But maybe that comment is easier to send and harder to read than this one.

Early editorial for my bois:

https://en.wikipedia.org/wiki/Kama_Sutra%27s_algorithm

Waiting for another queryforces

Is it a problem to solve query problems or what? I just don't get it)

https://mirror.codeforces.com/blog/entry/68553?#comment-529209

I meant why people don't like query problems. Is it hard/uninteresting or smth else to solve them?

A query problem is harder than other problems. It makes the time close.

As for me query problems are actually much less interesting(exept the query problems that can be solved off-line)

What does queryforces mean?

It means rounds with a query problem.

A query problem means a problem that we have to answer all the queries.

Auto comment: topic has been updated by awoo (previous revision, new revision, compare).I think the setter got lost making testcase 1 of problem C :p

used a linked list for the first time in my life

for which one?

For B, I think (delete max element and check for max-1, etc)

Yep

How to solve C & D??

Problem C.

Sort the array find all differences of $$$a_i - a_{i-1}$$$ and sort them because we need to take away $$$k$$$ biggest ones. And choose first $$$n - k$$$ differences.

Why does this work?

taking difference?

Array is sorted

basically u have to choose k-1 indexes from the array so that k subarray can be formed. now choose those k-1 indexes efficiently as ex. if k=3, so choose 2 indexes ,let it be i & j so cost is a[i]-a[0]+a[j]-a[i+1]+a[n]-a[j+1]. now write these terms efficiently so (a[i]-a[i+1])+(a[j]-a[j+1])+(a[n]-a[0]) now for to minimise this expression ,first two brackets should be min. as last bracket is always constant so sort the array(array of differences of a[i]-a[i+1]) and take 2 values (means if k=3) and then add (a[n]-a[0]).. this is yur minimum answer.

Thanks. It helped in understanding :)

Oh got it..

Awesome..

How did you develop this approach?

by doing algebra

Diao!

thank you !

thank you sir for this crystal clear explanation.

why first n-k???

if we need to make k subarrays then the cost of k elements form ai−ai−1 will be needed. No?

Logically, because array is sorted, it is like we are merging n — k pairs to make k subarrays

Problem #D was very difficult for me... R.I.P my blue dream..

How to solve problem D?

THE RECORDS.
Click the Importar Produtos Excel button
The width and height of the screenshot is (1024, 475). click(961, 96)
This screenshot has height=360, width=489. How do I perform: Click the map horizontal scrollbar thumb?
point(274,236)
==
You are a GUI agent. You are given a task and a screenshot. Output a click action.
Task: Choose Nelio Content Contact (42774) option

SHORT PROBLEM A. Report each line of the records that contains the string "screenshot", with case counting.
SHORT PROBLEM B. Pick up the programming-contest comment thread after its last line.
The records are unrelated to the text.

OUTPUT A.
The width and height of the screenshot is (1024, 475). click(961, 96)
This screenshot has height=360, width=489. How do I perform: Click the map horizontal scrollbar thumb?
You are a GUI agent. You are given a task and a screenshot. Output a click action.

OUTPUT B.
There is a common approach to find a subarray with maximum sum: construct an array of prefix sums $$$p$$$, and find a pair $$$l, r$$$ such that $$$r >= l$$$ and $$$p[r] - p[l]$$$ is maximum possible. To do so, we iterate on $$$r$$$ and maintain best possible $$$l$$$.

Let's modify it for our problem. Suppose $$$l$$$ has remainer $$$x$$$ modulo $$$m$$$. Let's remove $$$x$$$ first elements from our array, and search for best $$$l$$$ only among those that have remainder $$$0$$$ modulo $$$m$$$. To maintain that we should subtract $$$k$$$ a few times from the result, we may insert some elements equal to $$$-k$$$ so we get an array: [ $$$-k$$$, $$$a_1$$$, $$$a_2$$$, ..., $$$a_m$$$, $$$-k$$$, ..., $$$a_{m + 1}$$$, ..., $$$a_{2m}$$$, $$$-k$$$, $$$a_{2m+1}$$$, ...].

Thank you, I didn't know about this approach with prefix sum. It is really cool, I will study it!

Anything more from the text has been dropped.